A atividade física intensa modifica a fisiologia do organismo de uma forma completamente diferente da atividade moderada. O excesso de atividade física e a restrição alimentar que o treinamento normal exige terminam por suprimir a função reprodutiva – 25% das meninas atletas não menstruam (comparado com 2 a 5% das adolescentes em geral que não menstruam, o número é significativamente elevado). Os níveis de estrógeno/progesterona se alteram, o que pode levar os ossos das meninas a enfraquecer. Os atletas homens, por sua vez, também têm complicações pelo excesso de exercício físico, embora curiosamente menos estudadas e mais facilmente reversíveis. Ciclistas, por exemplo, têm a motilidade do espermatozóide comprometida pelo estresse mecânico do banco da bicicleta. Em geral, os homens atletas também podem apresentar enfraquecimento ósseo como as meninas. Entretanto, este enfraquecimento ocorre por outra via relacionada a menor produção de testosterona que o excesso de atividade física traz.
Entretanto, qualquer pessoa em sã consciência sabe (ou deveria saber…) que uma regra fundamental para a manutenção de uma boa saúde é se movimentar, fazer esportes.
Contradição?
Claro que não. Como quase tudo na vida, é uma questão de equilíbrio. Exercício estressa as fibras, mas o corpo parece responder melhor a pequenos estresses, e melhora sua performance e saúde geral – musculação nada mais é que exercício para gerar microlesões nos músculos desejados, de forma que o padrão das fibras ali precisem se reformular/reconstruir, e esse novo rearranjo gera fibras novas e mais resistente (o processo de reconstrução de uma microlesão leva 48-72h numa pessoa normal, motivo pelo qual você pula um dia de exercícios para aquele músculo específico nos treinos de academias).
O organismo humano libera uma série de fatores, hormônios e/ou substâncias durante a prática da atividade física moderada, recreacional. Essas moléculas, quando presentes nas quantidades que o exercício moderado induz, terminam por fortalecer vias metabólicas de carboidratos e gorduras, ajudando a manter afastado os riscos de doenças crônicas como diabetes, obesidade e hipertensão na pessoa. Uma caminhada de meia hora 3 vezes por semana já é suficiente para melhorar e reforçar o organismo da imensa maioria dos mortais. Um pouco mais de exercício e você já está no time de elite cuja perspectiva de vida aumenta por causa da atividade física constante.

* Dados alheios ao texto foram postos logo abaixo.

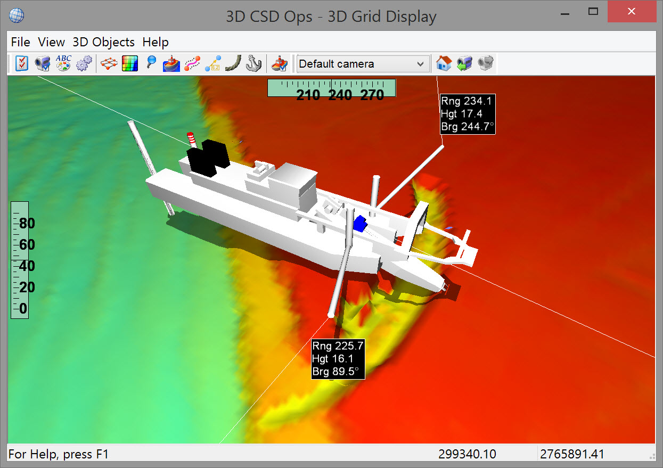Click the measurement line with points icon
Screen dimensions: 663x468
212,64
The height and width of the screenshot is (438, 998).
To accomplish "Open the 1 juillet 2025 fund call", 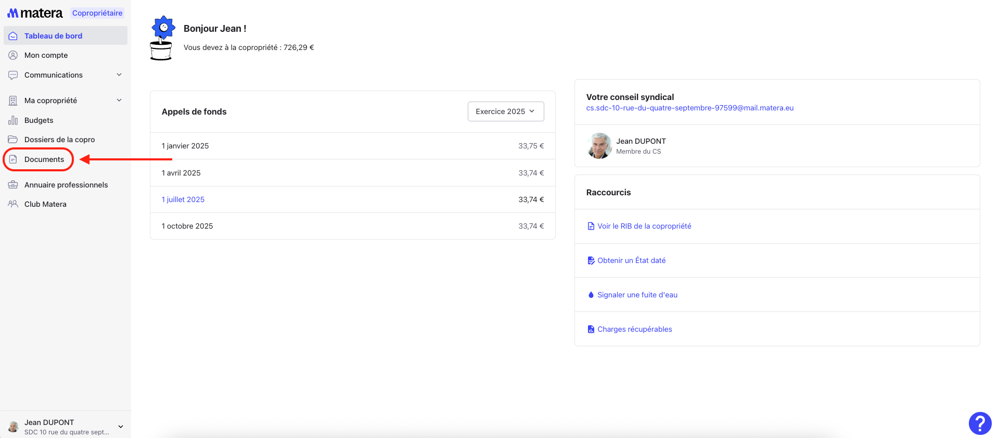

Ou seja, tudo depende da intensidade do exercício que se escolhe. Para esses mortais desolímpicos (eu, você e a maioria), esporte ainda é saúde – se moderado e sem pressão por recordes, medalhas ou coisa que o valha. Porque a melhor medalha é viver bem e com saúde, no final das contas.
Tudo de bom sempre.
P.S.
- Daqui a 10 dias começam os Jogos Poluídolímpicos de Greyjing, marcados principalmente de polêmicas e confusões fora do âmbito esportivo. Um desânimo maratônico deixado por tantos protestos e tanta intransigência chinesa cai sobre mim. Apesar de tudo, tentarei assistir às provas de natação, meu esporte olímpico favorito.
- Alguém já tinha ouvido falar dos Jogos Olímpicos Alternativos, em Ulaan Baatar?